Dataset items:
********

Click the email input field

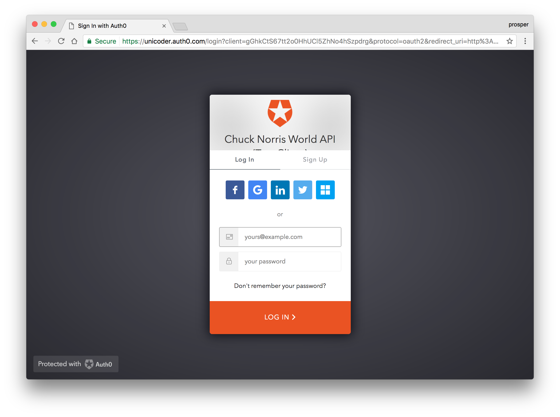(x=280, y=237)
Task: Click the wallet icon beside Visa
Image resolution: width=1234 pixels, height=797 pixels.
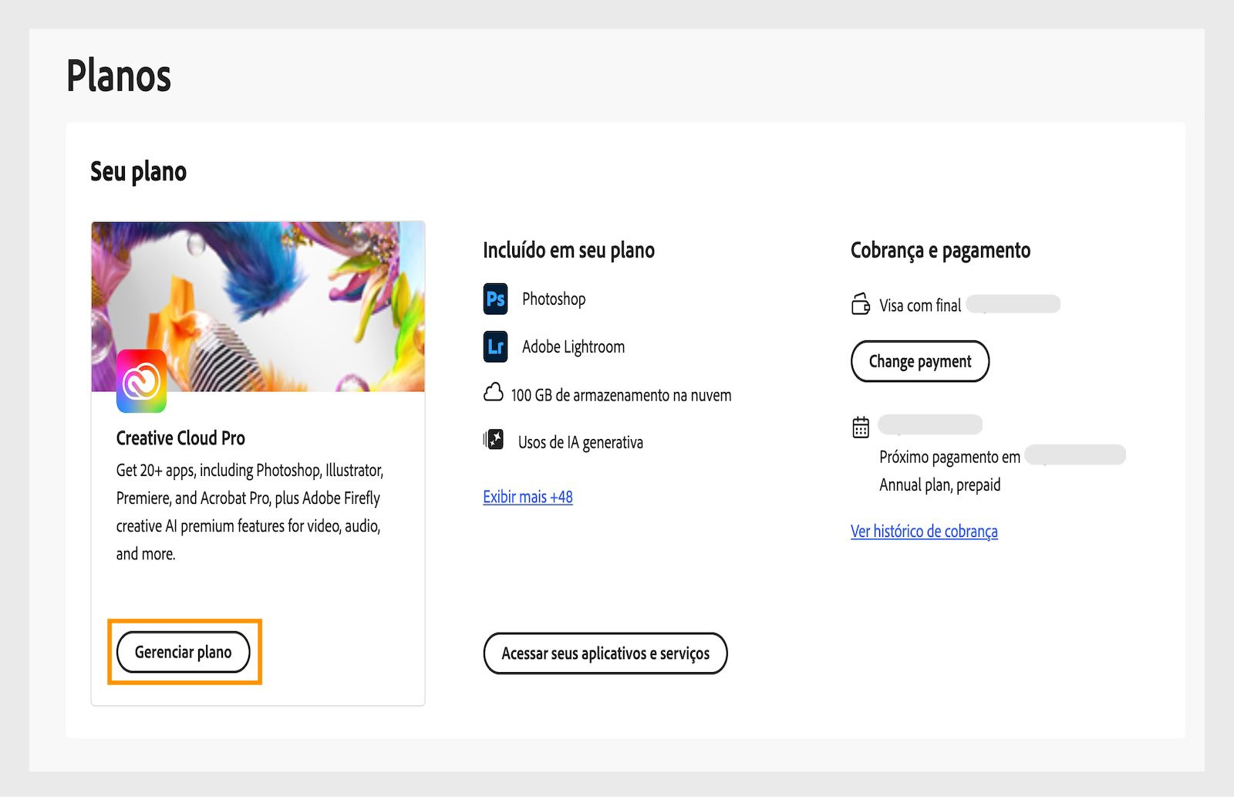Action: coord(861,304)
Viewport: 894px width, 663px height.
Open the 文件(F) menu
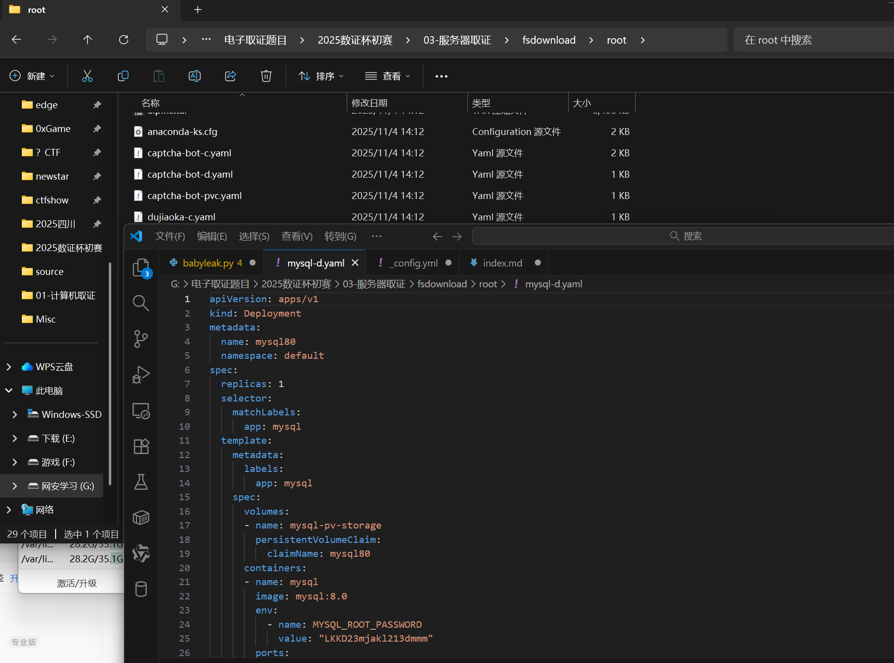pos(170,236)
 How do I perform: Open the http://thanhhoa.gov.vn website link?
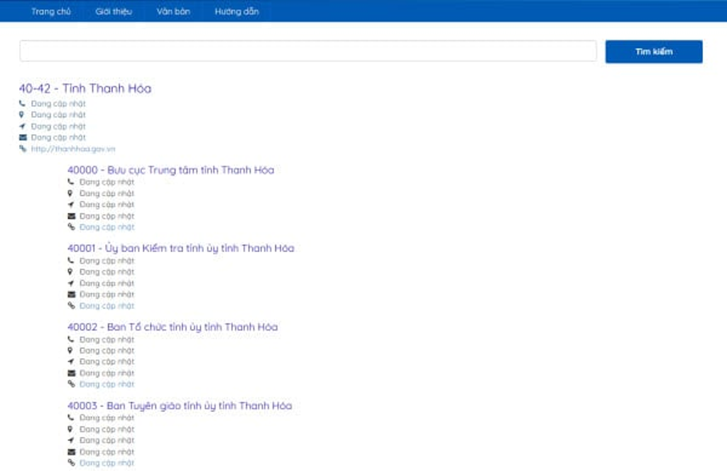click(72, 149)
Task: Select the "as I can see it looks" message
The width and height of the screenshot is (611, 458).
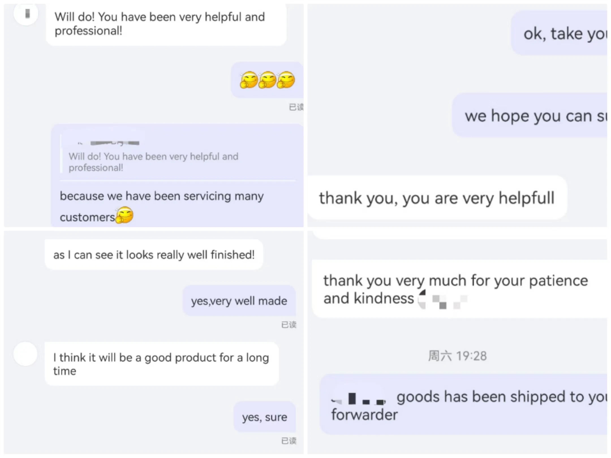Action: point(154,255)
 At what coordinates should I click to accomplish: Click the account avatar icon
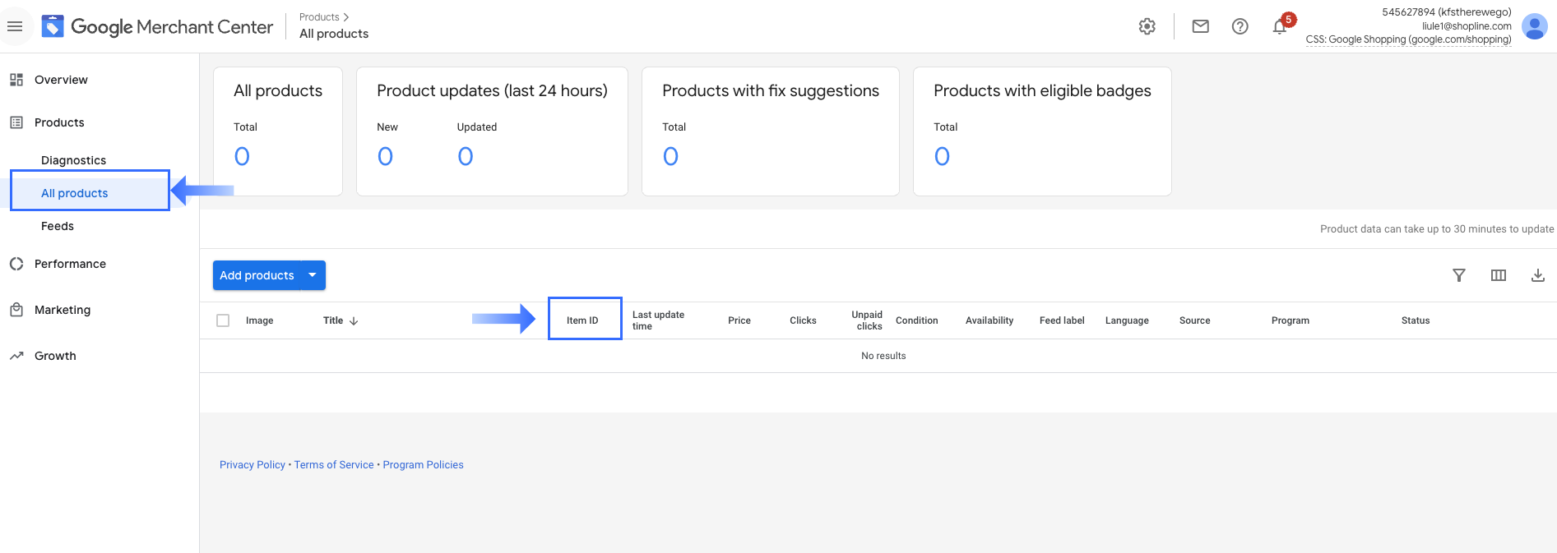(1534, 26)
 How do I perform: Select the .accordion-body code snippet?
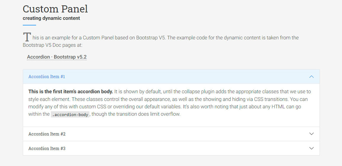[x=70, y=114]
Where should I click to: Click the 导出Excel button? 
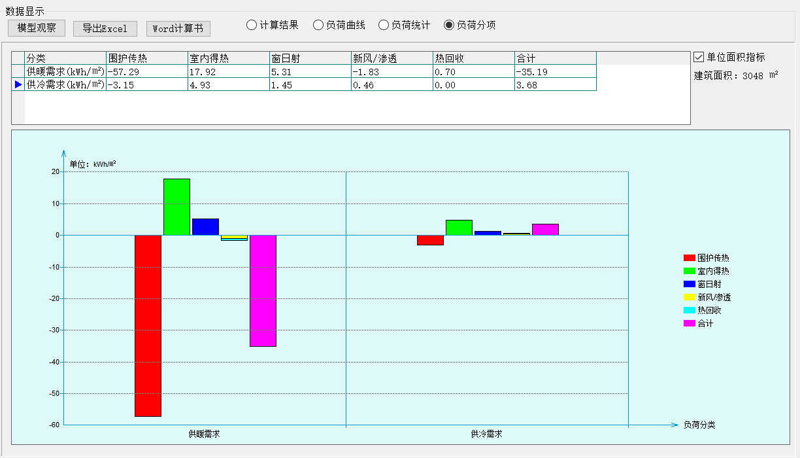(105, 29)
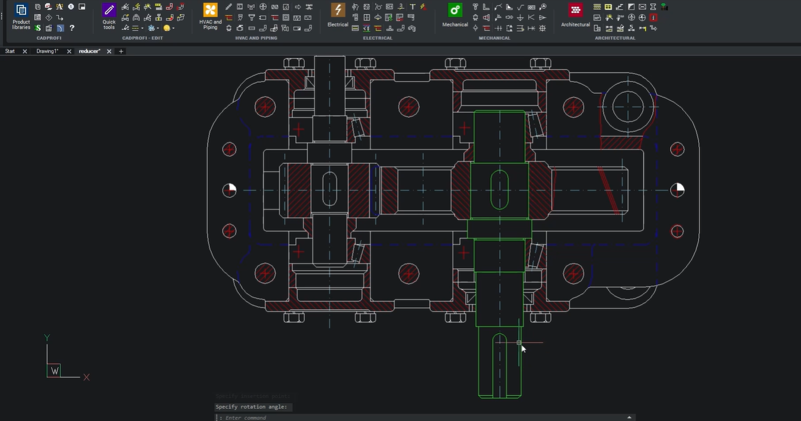The image size is (801, 421).
Task: Switch to the Start tab
Action: [x=9, y=51]
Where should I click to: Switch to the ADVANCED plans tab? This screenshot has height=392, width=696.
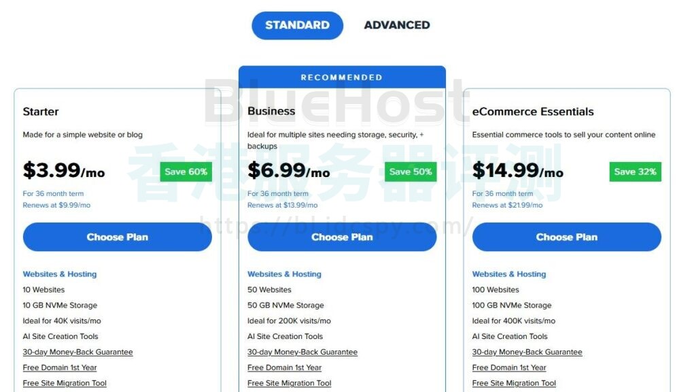click(397, 25)
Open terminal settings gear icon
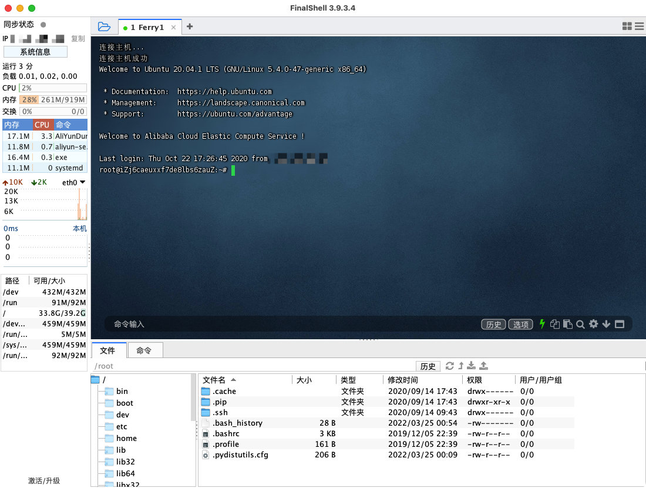This screenshot has width=646, height=488. 593,324
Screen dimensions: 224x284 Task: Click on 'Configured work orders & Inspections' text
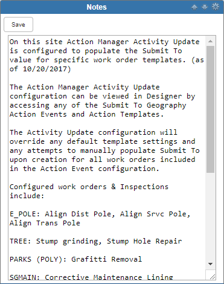pyautogui.click(x=89, y=187)
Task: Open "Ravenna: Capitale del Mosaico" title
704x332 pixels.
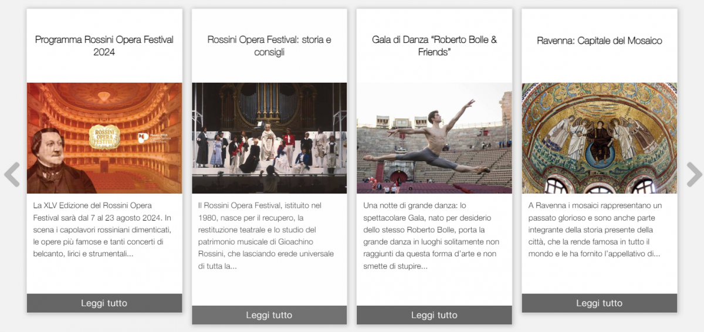Action: (x=600, y=40)
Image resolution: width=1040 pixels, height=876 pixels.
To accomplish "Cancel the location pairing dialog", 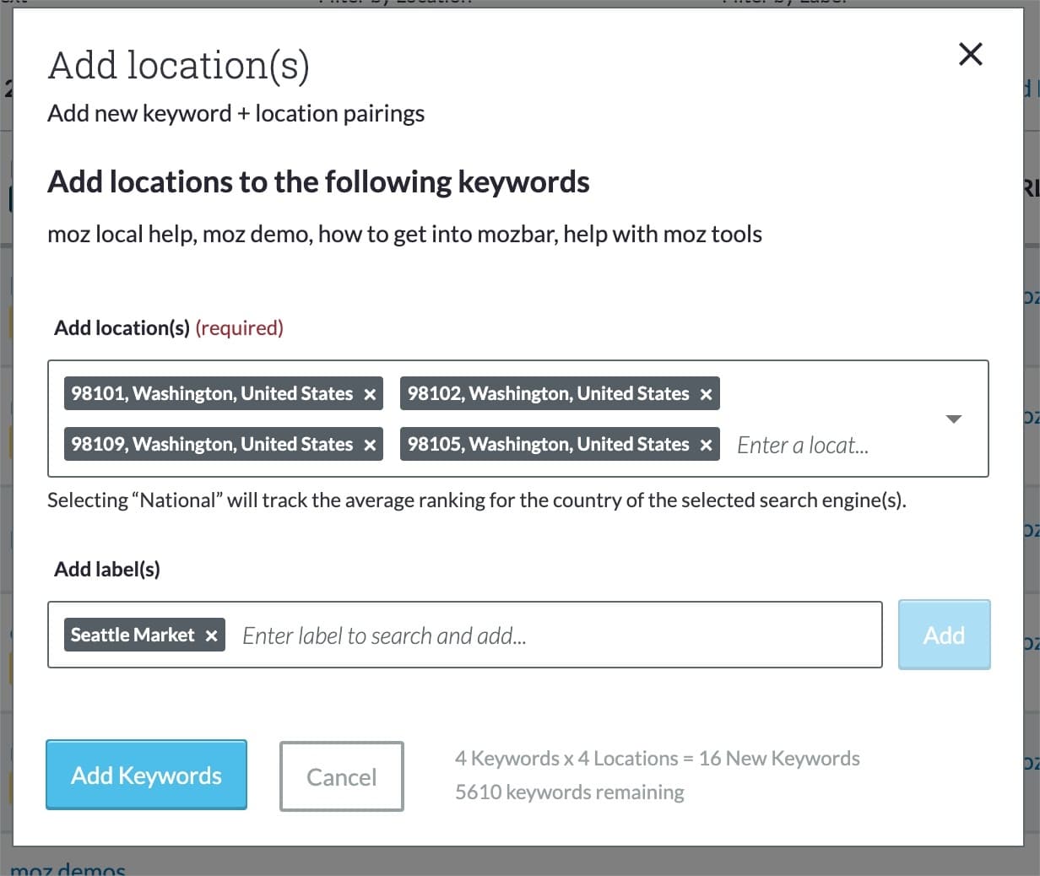I will [x=341, y=776].
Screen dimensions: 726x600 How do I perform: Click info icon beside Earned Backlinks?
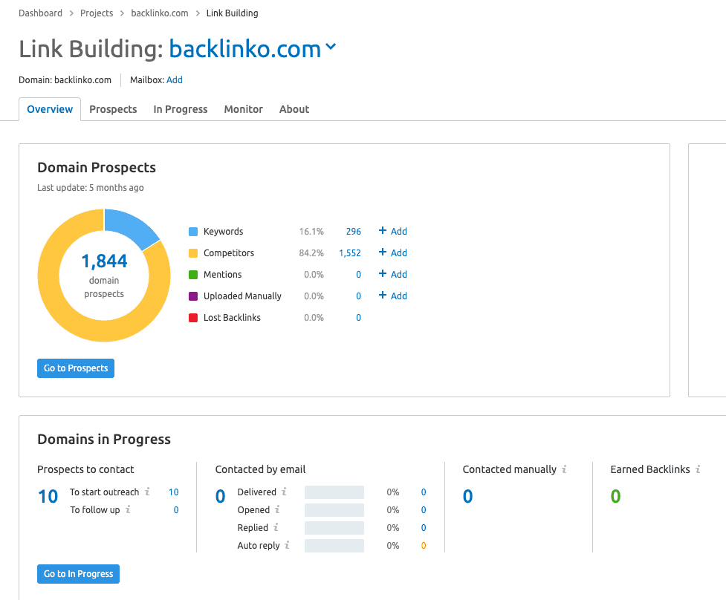click(698, 469)
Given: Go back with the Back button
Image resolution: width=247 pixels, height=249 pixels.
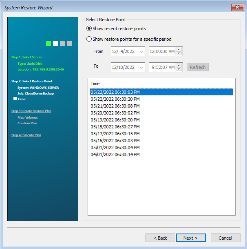Looking at the screenshot, I should click(x=160, y=238).
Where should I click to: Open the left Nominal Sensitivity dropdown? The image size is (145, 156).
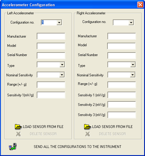pos(62,75)
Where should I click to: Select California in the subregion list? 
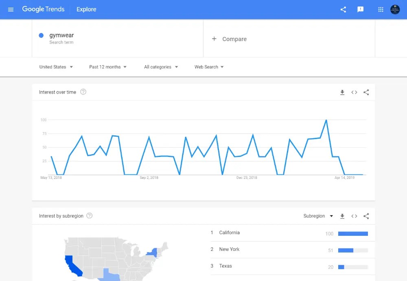click(x=229, y=233)
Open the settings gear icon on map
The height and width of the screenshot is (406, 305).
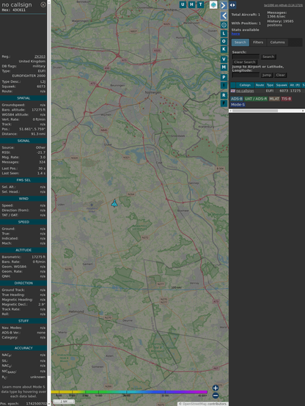(x=224, y=25)
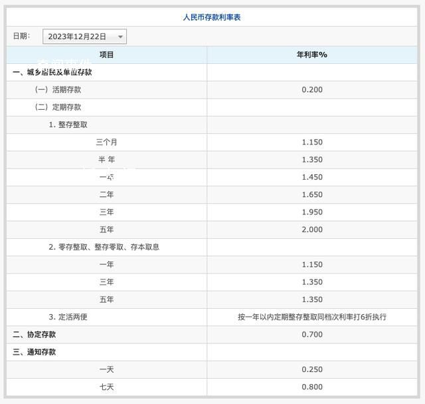
Task: Click the 1.950 rate value
Action: pyautogui.click(x=311, y=212)
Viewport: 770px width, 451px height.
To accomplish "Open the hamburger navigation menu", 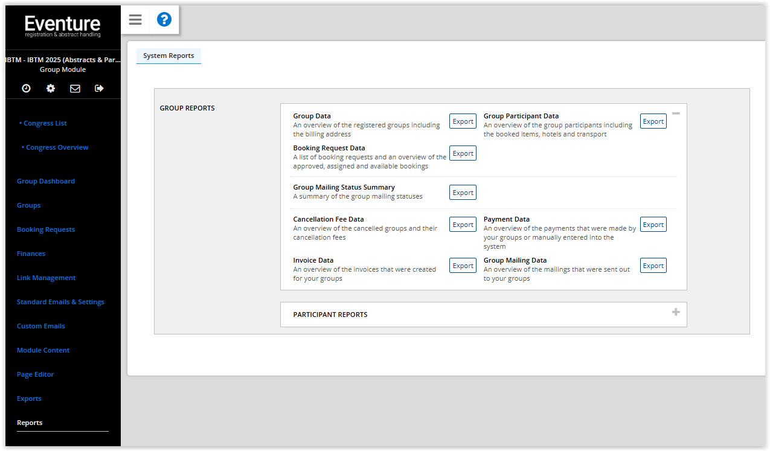I will [135, 19].
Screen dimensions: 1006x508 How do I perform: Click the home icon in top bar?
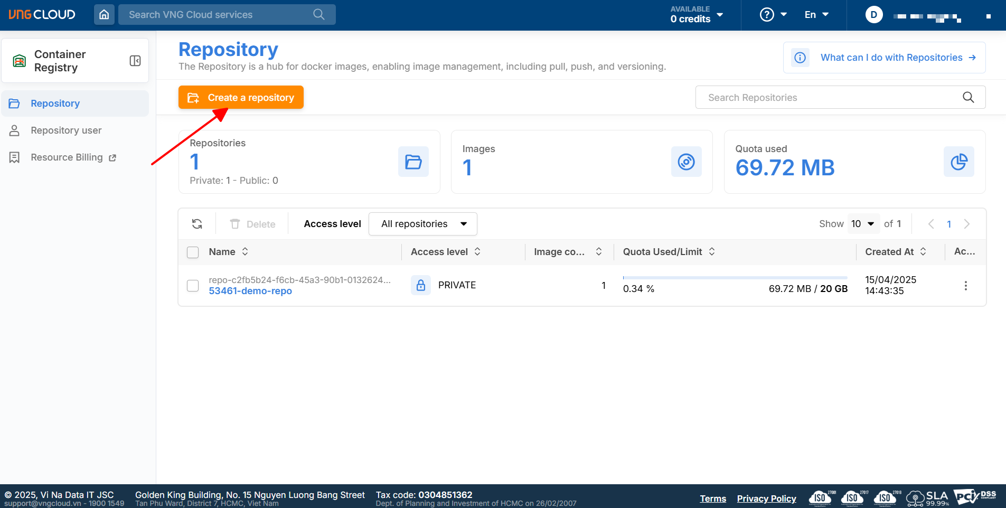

********

## THE TASK
If a line of the entries above holds the word "Viewport", count it; report only how many such lines there are.

## ANSWER SPACE
2